**TO DO**
Reproduce each of the lines below word for word.

**DATA FOR THIS EXERCISE**
start
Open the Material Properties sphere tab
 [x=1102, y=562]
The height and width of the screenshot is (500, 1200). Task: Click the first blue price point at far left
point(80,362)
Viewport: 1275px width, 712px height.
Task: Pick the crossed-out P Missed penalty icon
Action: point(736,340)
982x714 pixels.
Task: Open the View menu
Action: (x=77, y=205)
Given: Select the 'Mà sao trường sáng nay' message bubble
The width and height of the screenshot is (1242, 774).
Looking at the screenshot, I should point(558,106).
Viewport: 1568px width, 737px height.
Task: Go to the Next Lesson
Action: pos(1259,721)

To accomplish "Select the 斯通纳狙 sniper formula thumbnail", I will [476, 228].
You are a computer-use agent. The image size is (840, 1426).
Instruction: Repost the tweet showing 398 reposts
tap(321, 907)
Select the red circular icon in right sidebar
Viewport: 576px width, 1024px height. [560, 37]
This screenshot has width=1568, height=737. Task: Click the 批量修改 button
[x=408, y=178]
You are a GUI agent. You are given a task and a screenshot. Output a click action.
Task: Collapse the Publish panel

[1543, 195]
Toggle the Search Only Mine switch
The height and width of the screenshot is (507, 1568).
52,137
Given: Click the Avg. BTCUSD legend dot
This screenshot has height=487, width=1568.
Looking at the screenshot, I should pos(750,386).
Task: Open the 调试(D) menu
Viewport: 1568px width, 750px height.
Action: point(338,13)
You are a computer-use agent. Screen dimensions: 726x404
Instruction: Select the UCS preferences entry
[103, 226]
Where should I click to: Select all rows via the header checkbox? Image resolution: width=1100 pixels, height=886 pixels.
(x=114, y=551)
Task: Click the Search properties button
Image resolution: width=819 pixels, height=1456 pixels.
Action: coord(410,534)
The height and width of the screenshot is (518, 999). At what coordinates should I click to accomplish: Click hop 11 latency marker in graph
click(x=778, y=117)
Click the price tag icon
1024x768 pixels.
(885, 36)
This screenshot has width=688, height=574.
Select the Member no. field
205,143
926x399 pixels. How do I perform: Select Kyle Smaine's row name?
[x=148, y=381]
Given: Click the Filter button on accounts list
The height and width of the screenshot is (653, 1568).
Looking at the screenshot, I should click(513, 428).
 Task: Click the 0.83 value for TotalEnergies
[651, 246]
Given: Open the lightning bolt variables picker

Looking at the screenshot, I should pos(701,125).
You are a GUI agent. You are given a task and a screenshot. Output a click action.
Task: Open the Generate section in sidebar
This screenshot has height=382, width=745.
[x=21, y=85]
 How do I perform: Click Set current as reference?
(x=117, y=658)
end
**RESULT**
Open the Material Properties sphere tab
 [x=1102, y=562]
The height and width of the screenshot is (500, 1200). Task: Click the first blue price point at far left
point(80,362)
Viewport: 1275px width, 712px height.
Task: Pick the crossed-out P Missed penalty icon
Action: point(736,340)
982x714 pixels.
Task: Open the View menu
Action: (x=77, y=205)
Given: Select the 'Mà sao trường sáng nay' message bubble
The width and height of the screenshot is (1242, 774).
Looking at the screenshot, I should point(558,106).
Viewport: 1568px width, 737px height.
Task: Go to the Next Lesson
Action: pos(1259,721)

To accomplish "Select the 斯通纳狙 sniper formula thumbnail", I will [476, 228].
You are a computer-use agent. The image size is (840, 1426).
Instruction: Repost the tweet showing 398 reposts
tap(321, 907)
Select the red circular icon in right sidebar
Viewport: 576px width, 1024px height. [560, 37]
This screenshot has width=1568, height=737. Task: Click the 批量修改 button
[x=408, y=178]
You are a GUI agent. You are given a task and a screenshot. Output a click action.
Task: Collapse the Publish panel

[1543, 195]
Toggle the Search Only Mine switch
The height and width of the screenshot is (507, 1568).
52,137
Given: Click the Avg. BTCUSD legend dot
This screenshot has height=487, width=1568.
Looking at the screenshot, I should pos(750,386).
Task: Open the 调试(D) menu
Viewport: 1568px width, 750px height.
Action: point(338,13)
You are a computer-use agent. Screen dimensions: 726x404
Instruction: Select the UCS preferences entry
[103, 226]
Where should I click to: Select all rows via the header checkbox? Image resolution: width=1100 pixels, height=886 pixels.
(x=114, y=551)
Task: Click the Search properties button
Image resolution: width=819 pixels, height=1456 pixels.
Action: coord(410,534)
The height and width of the screenshot is (518, 999). At what coordinates should I click to accomplish: Click hop 11 latency marker in graph
click(x=778, y=117)
Click the price tag icon
1024x768 pixels.
(885, 36)
This screenshot has width=688, height=574.
Select the Member no. field
205,143
926x399 pixels. How do I perform: Select Kyle Smaine's row name?
[x=148, y=381]
Given: Click the Filter button on accounts list
The height and width of the screenshot is (653, 1568).
Looking at the screenshot, I should click(513, 428).
 Task: Click the 0.83 value for TotalEnergies
[651, 246]
Given: Open the lightning bolt variables picker

Looking at the screenshot, I should pos(701,125).
You are a GUI agent. You are given a task and a screenshot. Output a click action.
Task: Open the Generate section in sidebar
This screenshot has height=382, width=745.
[x=21, y=85]
 How do I perform: Click Set current as reference?
(x=117, y=658)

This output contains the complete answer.